The CPB circuit was primed with glucose-free crystalloid solutions (ie, lactated Ringer’s solution, mannitol, and Voluven). The pump flow rate (with the direct flow and without pulse) was set at 2 - 2.4 L/min/m
2 according to the patient’s temperature and recorded continuously. After starting CPB, the patient was cooled to 32 - 34°C depending on the type of surgery and operating conditions. Membrane oxygenators and arterial filters were used during surgery. Del Nido cold cardioplegia solutions were used antegradely or retrogradely to establish chemical arrest before the implantation of the aortic clamp. Alpha acetate strategy was used in all patients to regulate arterial partial pressure of carbon dioxide at normal levels. During CPB, anesthesia was continued with continuous injections of anesthetics. In all patients, an attempt was made to maintain the hematocrit of patients above 24 to 27%; for this purpose, blood was transfused if necessary (
17). For this study, surgeons who used del Nido cardioplegia and had similar routines were used.

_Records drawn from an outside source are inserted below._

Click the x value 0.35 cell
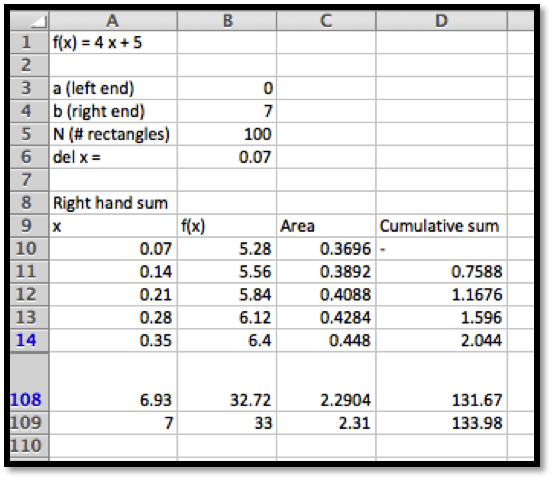 click(x=113, y=340)
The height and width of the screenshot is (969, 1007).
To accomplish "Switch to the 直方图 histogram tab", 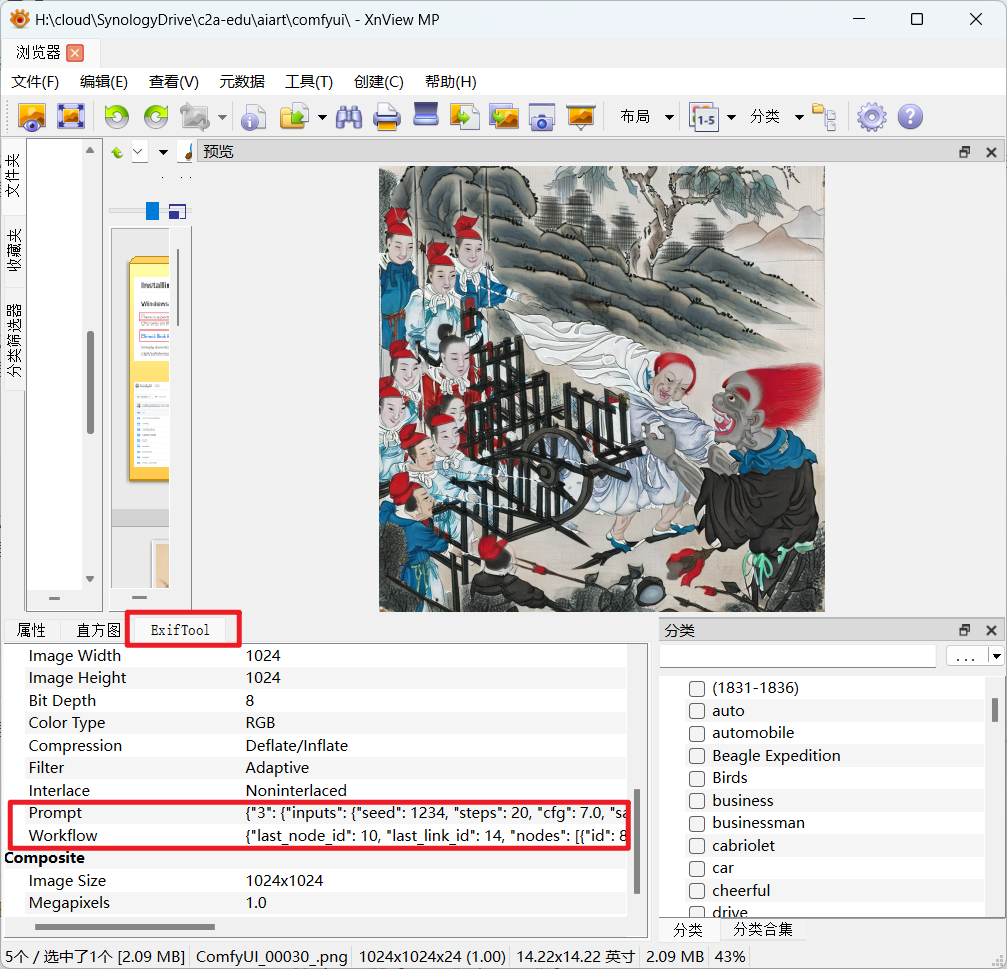I will click(x=98, y=630).
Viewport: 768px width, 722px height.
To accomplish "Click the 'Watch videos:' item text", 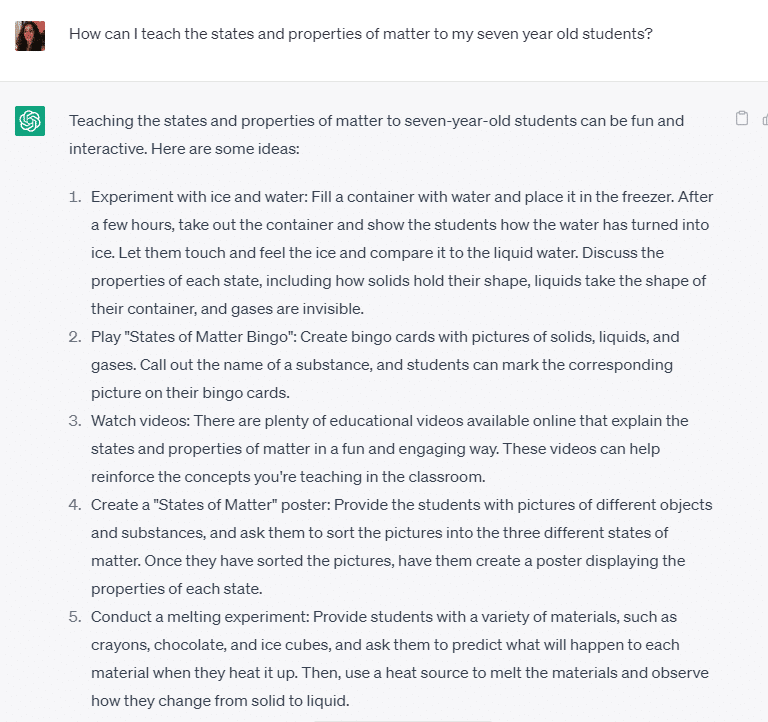I will pyautogui.click(x=140, y=421).
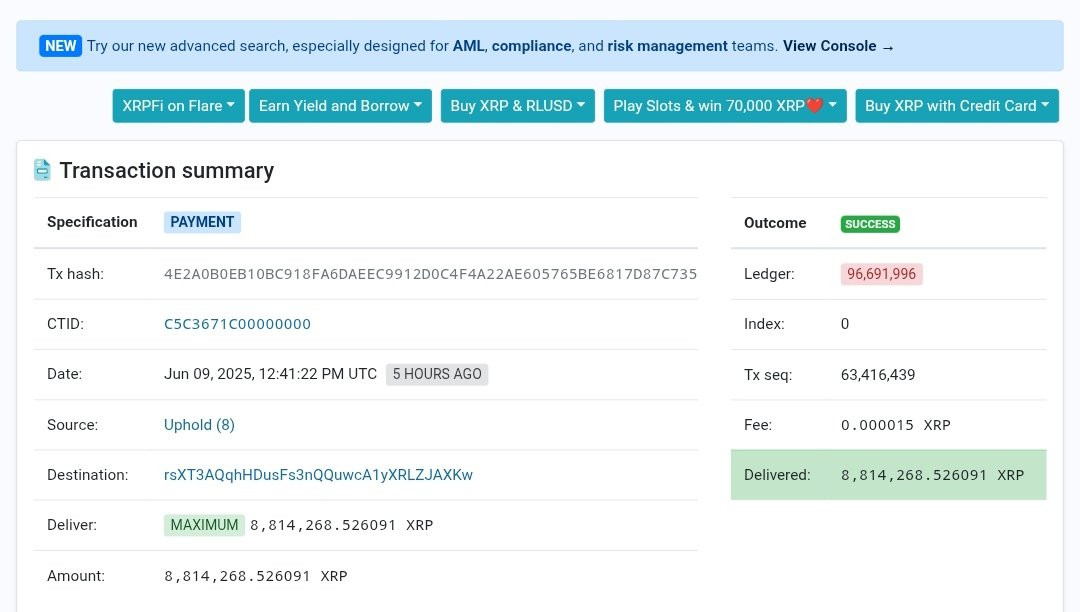
Task: Open destination address rsXT3AQqhHDusFs3nQQuwcA1yXRLZJAXKw
Action: pos(318,475)
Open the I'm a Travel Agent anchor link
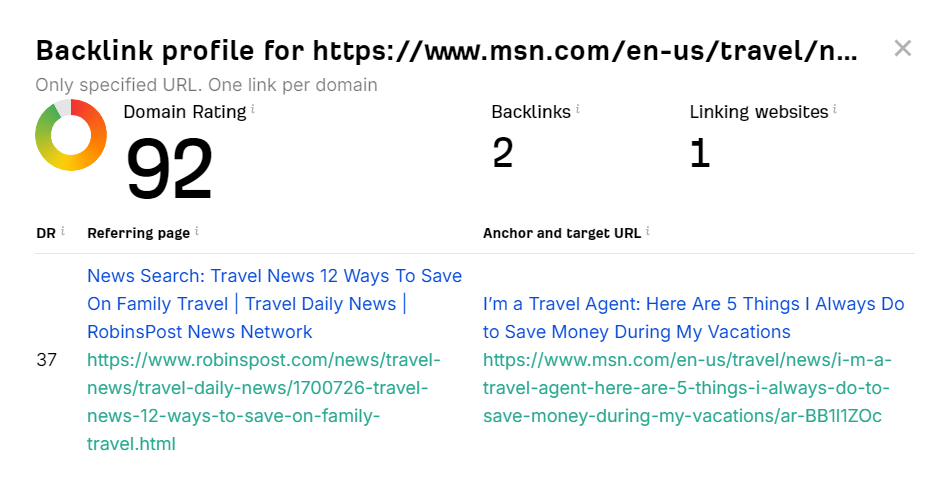Screen dimensions: 935x500 click(693, 318)

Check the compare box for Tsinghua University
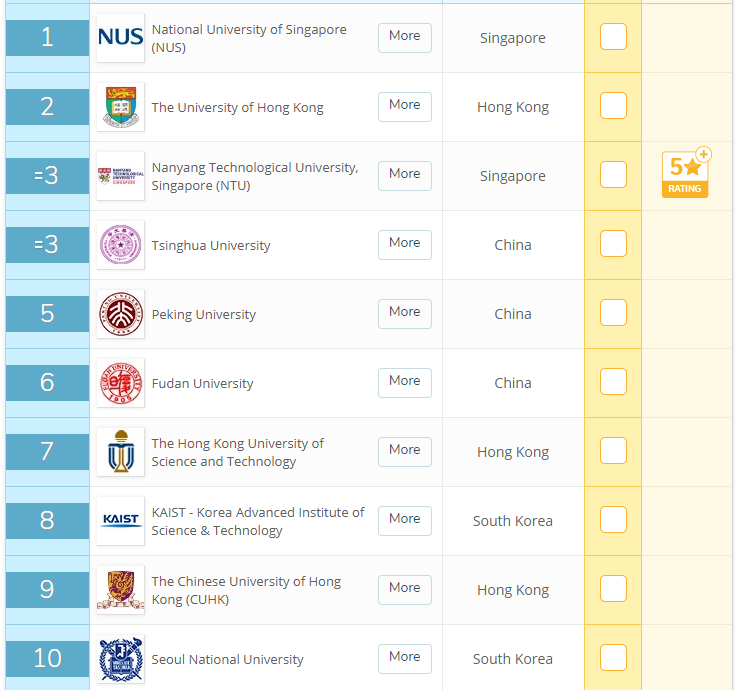[x=613, y=244]
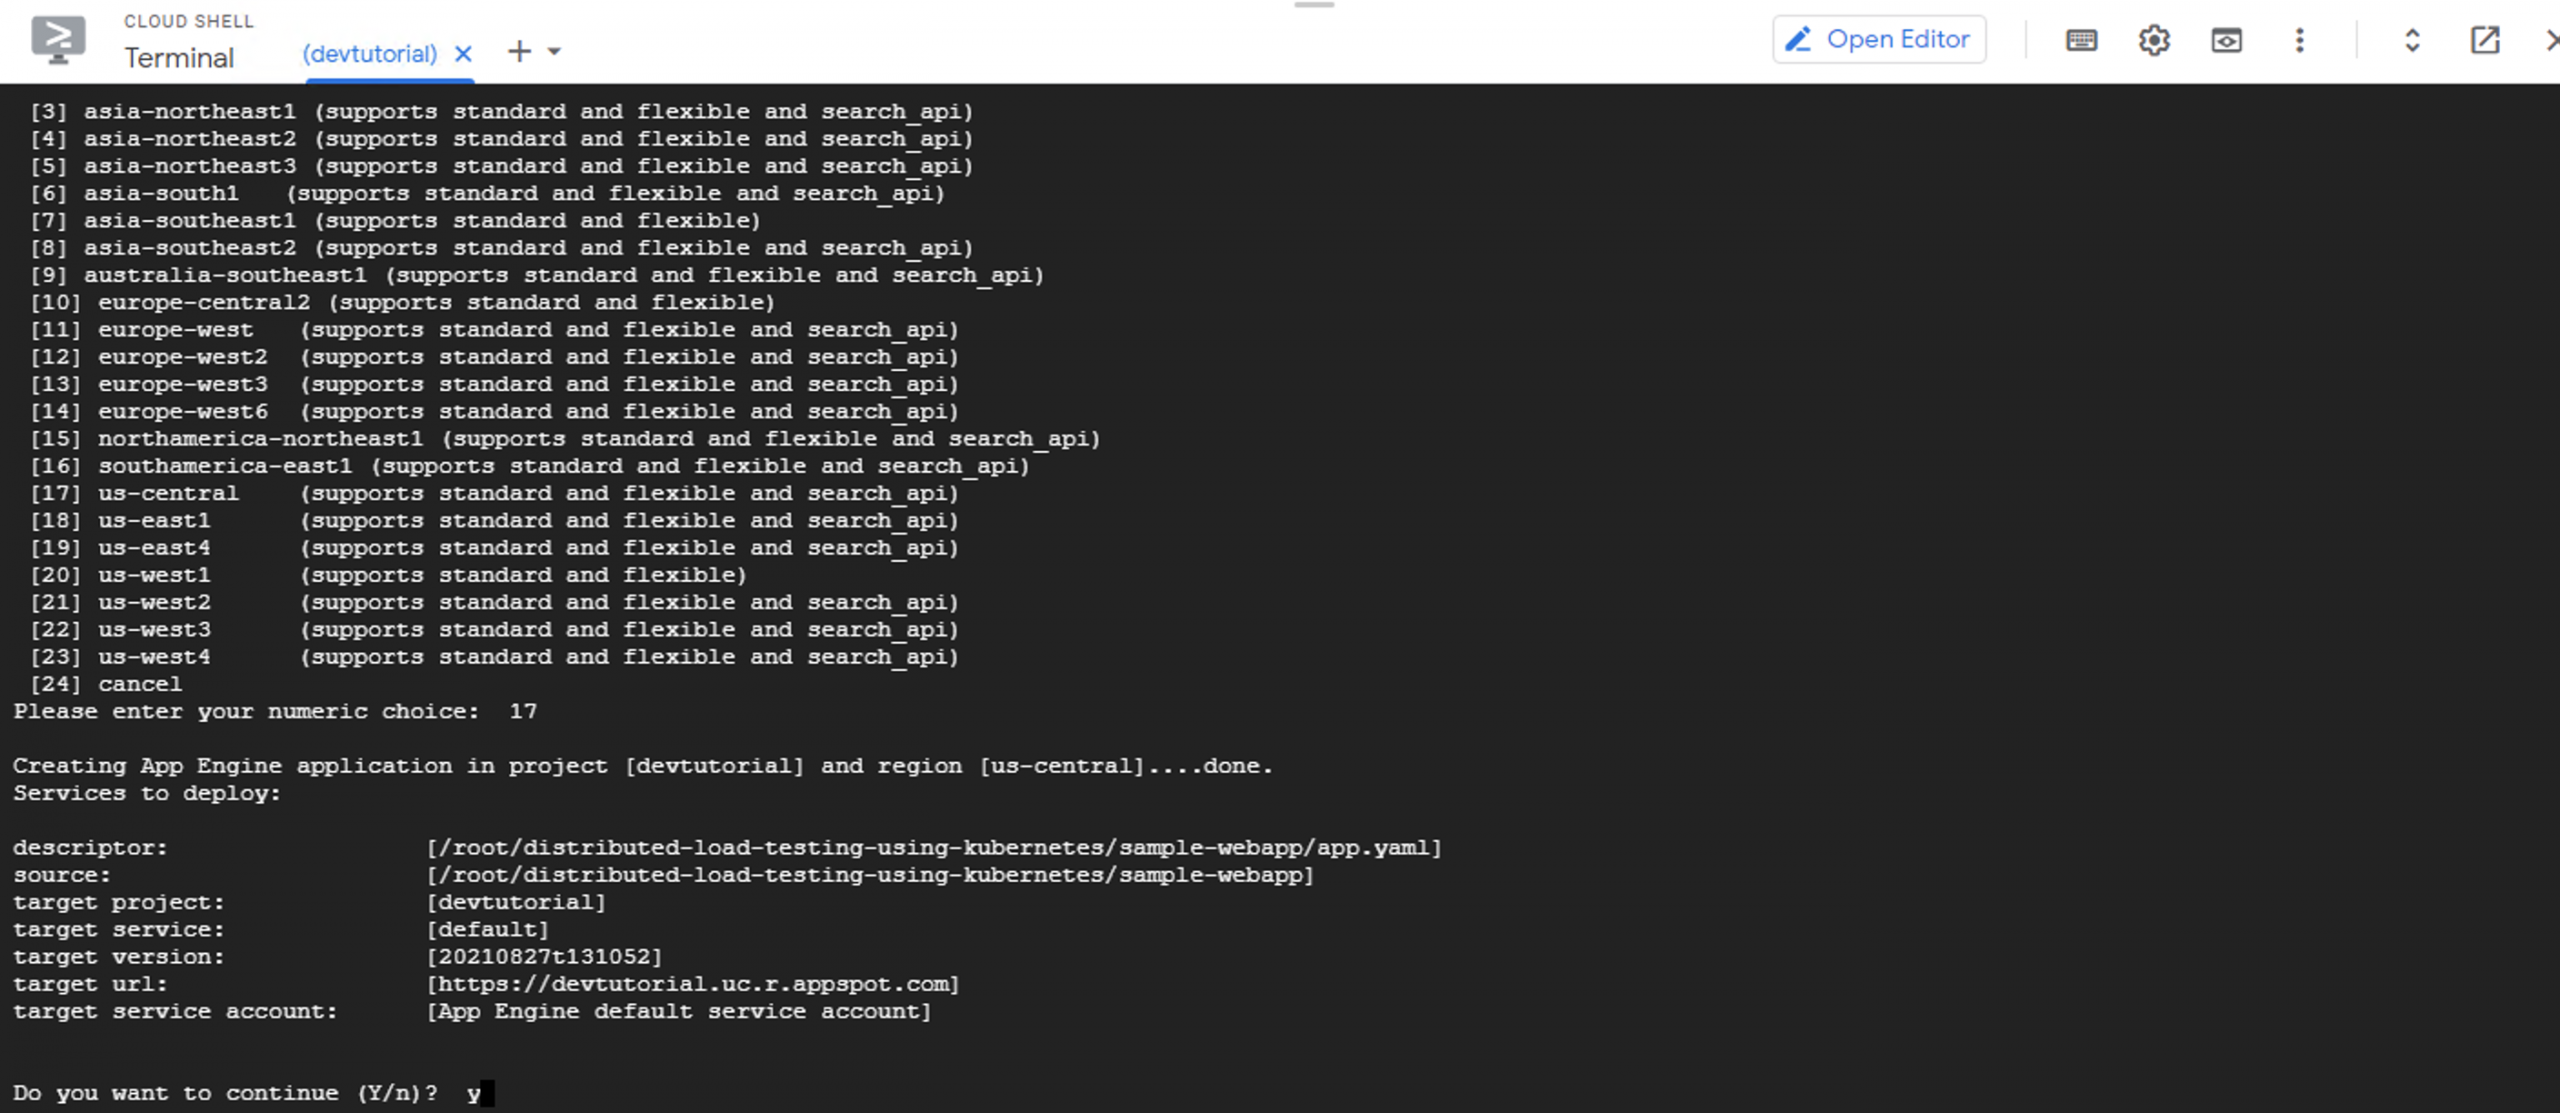2560x1113 pixels.
Task: Click the drag handle above the terminal
Action: [1314, 5]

The blood samples were taken for blood gas analysis and laboratory tests for potassium, sodium, magnesium, calcium, BUN, creatinine, and blood sugar levels at different time points, including before induction of anesthesia, after induction of anesthesia, before CPB, on CPB, after separation from CPB, and on entering the ICU.
3.1. Primary Outcomes
All cardiac arrhythmias were recorded at the above-mentioned time points (ie, before induction of anesthesia, after induction of anesthesia, before CPB, on CPB, after separation from CPB, and on entering the ICU).
3.2. Secondary Outcomes
The levels of potassium, MAP, serum level of potassium, blood sugar, BUN, creatinine, calcium, magnesium, hemoglobin (Hb), and sodium were recorded.
3.3. Sample Size Calculation
The sample size was calculated using the sample size formula consisting of 58 patients, according to the significance level of 0.05 and the power of 0.8. The sample size was increased to 60 to improve the measurement accuracy.
3.4. Statistical Analysis
For quantitative variables, mean (and/or median) was used to describe the data center, and standard deviation (and/or interquartile range) was used to describe data scatter. Frequency and percentage were used for the description of qualitative variables. The Chi-square test (or Fisher’s exact test) and t-test (or Mann-Whitney U test) were used as necessary to analyze the data. P-values less than 0.05 were considered statistically significant. All analyzes were performed using SPSS software (version 22).